Attacks on IT supply chains have been on the rise for years, according to the experts from the IT Security Competence Group of the eco Association at their meeting in November. In the Cologne-Ehrenfeld office, the experts developed holistic and proactive strategies to effectively protect their own IT, summarising their findings in six key points.
“The frequency and complexity of attacks on supply chains are likely to increase, as they are more effective and potentially more lucrative for attackers than other attack scenarios,” stated the experts from the eco IT Security Competence Group at their meeting in November at the eco office in Cologne-Ehrenfeld. Supply chain attacks are a form of cyberattack in which attackers use a company or organisation’s software supply chain as a gateway to spread malware or steal data. The consequences of supply chain attacks go beyond financial losses and can also cause damage to reputation and trust.
“Attackers exploit vulnerabilities and trust between customers and service providers to spread malware or infiltrate networks,” said Maik Wetzel from ESET in his presentation. Using prominent examples such as NotPetya, Kaseya and Solar Winds, Wetzel illustrated the far-reaching impact that attacks can have on the supply chain.

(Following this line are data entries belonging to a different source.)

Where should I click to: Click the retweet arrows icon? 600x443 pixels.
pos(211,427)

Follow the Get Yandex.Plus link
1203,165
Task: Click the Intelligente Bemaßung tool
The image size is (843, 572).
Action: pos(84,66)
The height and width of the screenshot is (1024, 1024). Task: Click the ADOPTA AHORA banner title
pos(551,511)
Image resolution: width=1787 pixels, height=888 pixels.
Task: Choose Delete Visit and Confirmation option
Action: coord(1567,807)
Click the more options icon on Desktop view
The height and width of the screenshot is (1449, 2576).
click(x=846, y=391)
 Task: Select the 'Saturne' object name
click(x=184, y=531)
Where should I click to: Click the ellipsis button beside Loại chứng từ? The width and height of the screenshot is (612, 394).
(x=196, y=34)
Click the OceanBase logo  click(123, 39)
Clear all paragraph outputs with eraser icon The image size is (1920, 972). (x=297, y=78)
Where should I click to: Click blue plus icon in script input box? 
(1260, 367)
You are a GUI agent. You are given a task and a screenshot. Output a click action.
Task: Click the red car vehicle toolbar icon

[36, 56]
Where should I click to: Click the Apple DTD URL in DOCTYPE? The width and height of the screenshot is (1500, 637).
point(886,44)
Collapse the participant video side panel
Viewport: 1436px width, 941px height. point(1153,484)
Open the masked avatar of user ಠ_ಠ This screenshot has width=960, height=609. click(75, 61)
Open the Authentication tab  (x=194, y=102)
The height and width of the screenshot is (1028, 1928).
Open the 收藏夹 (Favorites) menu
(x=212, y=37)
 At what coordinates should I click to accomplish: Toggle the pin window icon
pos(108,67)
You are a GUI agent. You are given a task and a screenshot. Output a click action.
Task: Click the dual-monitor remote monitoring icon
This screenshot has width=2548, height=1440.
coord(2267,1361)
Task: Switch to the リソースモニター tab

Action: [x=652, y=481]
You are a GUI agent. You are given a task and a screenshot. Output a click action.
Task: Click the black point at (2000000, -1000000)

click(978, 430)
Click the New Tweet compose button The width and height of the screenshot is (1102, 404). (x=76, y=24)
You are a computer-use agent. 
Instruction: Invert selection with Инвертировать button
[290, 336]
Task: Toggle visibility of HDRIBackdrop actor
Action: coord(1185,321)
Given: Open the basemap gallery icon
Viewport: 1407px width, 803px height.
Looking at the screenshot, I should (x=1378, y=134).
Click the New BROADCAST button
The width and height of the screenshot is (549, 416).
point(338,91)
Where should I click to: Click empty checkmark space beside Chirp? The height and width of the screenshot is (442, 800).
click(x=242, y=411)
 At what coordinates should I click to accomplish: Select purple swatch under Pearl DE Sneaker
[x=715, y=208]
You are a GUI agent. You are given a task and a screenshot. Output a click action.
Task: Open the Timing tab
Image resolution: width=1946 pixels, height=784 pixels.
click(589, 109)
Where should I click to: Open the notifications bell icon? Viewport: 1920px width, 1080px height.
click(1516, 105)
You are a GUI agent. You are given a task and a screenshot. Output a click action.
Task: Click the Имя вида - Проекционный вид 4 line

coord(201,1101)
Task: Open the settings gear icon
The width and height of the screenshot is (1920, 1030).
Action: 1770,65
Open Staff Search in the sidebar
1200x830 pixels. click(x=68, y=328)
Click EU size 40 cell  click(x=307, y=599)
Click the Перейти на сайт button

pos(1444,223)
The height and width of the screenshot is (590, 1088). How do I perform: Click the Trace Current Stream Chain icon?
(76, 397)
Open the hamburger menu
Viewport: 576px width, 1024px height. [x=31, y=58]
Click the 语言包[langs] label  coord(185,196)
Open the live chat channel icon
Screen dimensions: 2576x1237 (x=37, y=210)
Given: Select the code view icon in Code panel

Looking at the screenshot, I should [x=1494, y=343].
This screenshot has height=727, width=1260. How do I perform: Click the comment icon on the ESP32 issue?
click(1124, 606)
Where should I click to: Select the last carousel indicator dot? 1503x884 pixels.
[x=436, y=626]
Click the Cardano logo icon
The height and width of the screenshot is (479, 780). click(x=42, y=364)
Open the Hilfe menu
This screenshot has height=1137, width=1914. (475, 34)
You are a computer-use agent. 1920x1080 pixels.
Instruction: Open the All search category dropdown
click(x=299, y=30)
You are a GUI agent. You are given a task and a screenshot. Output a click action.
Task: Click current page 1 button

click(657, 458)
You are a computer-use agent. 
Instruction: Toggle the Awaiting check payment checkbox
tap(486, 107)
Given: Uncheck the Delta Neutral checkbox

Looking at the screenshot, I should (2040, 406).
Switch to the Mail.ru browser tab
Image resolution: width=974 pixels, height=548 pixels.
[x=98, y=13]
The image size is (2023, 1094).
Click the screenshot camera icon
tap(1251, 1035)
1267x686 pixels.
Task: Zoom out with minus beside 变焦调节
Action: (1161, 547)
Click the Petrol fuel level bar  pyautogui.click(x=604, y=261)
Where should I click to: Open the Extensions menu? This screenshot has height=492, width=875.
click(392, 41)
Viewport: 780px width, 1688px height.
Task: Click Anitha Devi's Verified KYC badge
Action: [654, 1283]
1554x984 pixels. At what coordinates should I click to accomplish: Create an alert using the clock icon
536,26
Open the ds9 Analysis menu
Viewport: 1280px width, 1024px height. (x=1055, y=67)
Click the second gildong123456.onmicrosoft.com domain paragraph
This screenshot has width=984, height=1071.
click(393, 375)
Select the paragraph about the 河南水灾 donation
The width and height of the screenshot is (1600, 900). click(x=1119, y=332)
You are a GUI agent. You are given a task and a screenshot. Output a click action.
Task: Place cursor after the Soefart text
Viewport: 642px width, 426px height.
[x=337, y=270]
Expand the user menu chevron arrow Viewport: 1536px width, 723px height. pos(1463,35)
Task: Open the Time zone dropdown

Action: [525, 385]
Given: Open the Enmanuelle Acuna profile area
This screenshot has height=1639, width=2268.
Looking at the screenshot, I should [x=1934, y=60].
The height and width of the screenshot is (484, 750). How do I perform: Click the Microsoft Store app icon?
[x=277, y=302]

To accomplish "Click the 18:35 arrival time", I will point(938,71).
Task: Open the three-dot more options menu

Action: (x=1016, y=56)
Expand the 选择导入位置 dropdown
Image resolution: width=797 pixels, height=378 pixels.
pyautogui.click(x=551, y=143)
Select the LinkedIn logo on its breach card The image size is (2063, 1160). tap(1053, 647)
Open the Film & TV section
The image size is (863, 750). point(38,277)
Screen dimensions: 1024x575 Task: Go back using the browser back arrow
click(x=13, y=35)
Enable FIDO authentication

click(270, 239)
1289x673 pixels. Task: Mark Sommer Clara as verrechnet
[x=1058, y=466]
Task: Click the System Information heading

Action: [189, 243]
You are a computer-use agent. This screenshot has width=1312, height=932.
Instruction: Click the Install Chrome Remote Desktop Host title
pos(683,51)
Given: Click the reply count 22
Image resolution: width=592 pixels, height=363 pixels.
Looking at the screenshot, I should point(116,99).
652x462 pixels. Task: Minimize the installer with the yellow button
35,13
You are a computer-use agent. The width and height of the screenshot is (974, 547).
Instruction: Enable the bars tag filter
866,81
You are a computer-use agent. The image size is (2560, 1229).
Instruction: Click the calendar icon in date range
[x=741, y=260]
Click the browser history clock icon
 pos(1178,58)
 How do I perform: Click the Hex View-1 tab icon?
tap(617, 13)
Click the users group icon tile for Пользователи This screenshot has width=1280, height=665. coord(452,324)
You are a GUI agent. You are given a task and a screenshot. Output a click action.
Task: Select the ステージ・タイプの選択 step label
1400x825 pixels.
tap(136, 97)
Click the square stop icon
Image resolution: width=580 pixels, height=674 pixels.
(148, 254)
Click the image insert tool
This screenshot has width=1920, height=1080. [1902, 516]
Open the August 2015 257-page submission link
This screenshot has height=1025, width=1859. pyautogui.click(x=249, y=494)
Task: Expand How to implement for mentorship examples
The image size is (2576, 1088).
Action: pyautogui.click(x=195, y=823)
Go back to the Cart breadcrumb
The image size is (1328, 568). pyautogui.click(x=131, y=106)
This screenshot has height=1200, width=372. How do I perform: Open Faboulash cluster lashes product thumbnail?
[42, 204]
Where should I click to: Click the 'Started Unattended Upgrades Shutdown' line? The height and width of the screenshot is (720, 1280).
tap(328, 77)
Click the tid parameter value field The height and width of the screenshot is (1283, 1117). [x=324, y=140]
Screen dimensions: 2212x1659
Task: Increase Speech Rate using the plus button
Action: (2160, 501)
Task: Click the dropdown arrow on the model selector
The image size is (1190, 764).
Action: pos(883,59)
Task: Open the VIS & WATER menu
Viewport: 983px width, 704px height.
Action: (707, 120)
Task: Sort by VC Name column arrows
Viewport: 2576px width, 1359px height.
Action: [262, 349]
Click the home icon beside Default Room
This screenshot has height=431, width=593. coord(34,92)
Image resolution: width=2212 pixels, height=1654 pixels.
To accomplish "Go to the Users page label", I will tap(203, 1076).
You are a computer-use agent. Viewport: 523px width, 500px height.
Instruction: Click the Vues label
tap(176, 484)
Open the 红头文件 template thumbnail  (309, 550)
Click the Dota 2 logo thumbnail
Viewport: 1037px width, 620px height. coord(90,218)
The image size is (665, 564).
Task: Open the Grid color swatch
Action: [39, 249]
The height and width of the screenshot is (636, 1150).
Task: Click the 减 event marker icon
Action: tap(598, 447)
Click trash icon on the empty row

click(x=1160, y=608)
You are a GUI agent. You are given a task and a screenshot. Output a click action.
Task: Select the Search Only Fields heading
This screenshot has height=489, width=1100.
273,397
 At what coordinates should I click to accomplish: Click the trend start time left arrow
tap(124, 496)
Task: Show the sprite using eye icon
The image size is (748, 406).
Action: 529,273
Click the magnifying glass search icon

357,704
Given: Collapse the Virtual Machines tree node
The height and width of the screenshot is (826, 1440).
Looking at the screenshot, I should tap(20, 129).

Hand in hand for more resilient IT supply chains
“Modern software supply chains are becoming more vulnerable to attacks,” stated Matthias Riedel from SAP. He gave a global overview of the economic and social consequences of attacks. This is because they are extremely complex, and it is currently a challenge to fully understand them. Riedel outlined the opportunities that come with using cloud-based software solutions for supply chains and shared insights into SAP’s security measures. He also gave some examples of how SAP protects and optimises its own supply chains and those of its customers, for example through encryption, certification and artificial intelligence.
Attackers do not always act immediately. A network is often infiltrated first, and the subsequent attack only takes place after a delay – often months later. The participants noted that supply chain attacks are not just technical challenges, but require comprehensive cooperation and responsibility from all parties involved at an organisational and legal level: a holistic and proactive security strategy is required that covers various aspects of the supply chain, including the selection and verification of business partners, process control, system updates, employee training and emergency preparedness. The experts came up with six tips and strategies on how companies can protect themselves:
- Choose your business partners carefully. You should only enter into business relationships with reliable and reputable partners. Certifications such as ISO 27001 can be an indicator of reliability in terms of security against attacks on the supply chain. Regularly check whether your partners’ security measures are still up to date.
- Implement multi-level authentication on your systems for third parties. Even if the systems are compromised, there is still a second security hurdle for attackers to overcome.
- Have a contingency plan. A well-maintained emergency manual for all eventualities is a must. Otherwise, there is often a risk of a lack of planning in an emergency, which leads to incorrect decisions in stressful situations. A contingency plan also includes well-secured and regularly checked backups.
- Train your employees. Although people are often seen as the “problem” in IT security, they are actually the key to the solution as the “last line of defence”. If a system is compromised, all technical security measures have already been overcome and only the people themselves can still recognise the problem. Well-trained and sensitised employees can not only defend against conventional attack strategies such as phishing attempts, but can also recognise threats that have already occurred at an early stage.
- Monitor all data flows in your company. Proper monitoring often offers the best chance of recognising potential attacks at an early stage. Especially if many third parties are connected to your own systems, surveillance of these interfaces is mandatory.
- Encrypt data along the entire supply chain. No attacker should ever have easy access to unencrypted data streams.
The Competence Group meeting was moderated by Markus Schaffrin, Head of Member Services, and Oliver Dehning, Leader of the eco Security Competence Group. Each presentation was followed by an open discussion among the participants, during which questions could be asked, and comments and suggestions made regarding the presentations. The participants shared their experiences and opinions from their respective industries and organisations. The meeting ended with networking over finger food, where the participants took the opportunity to continue exchanging ideas and networking.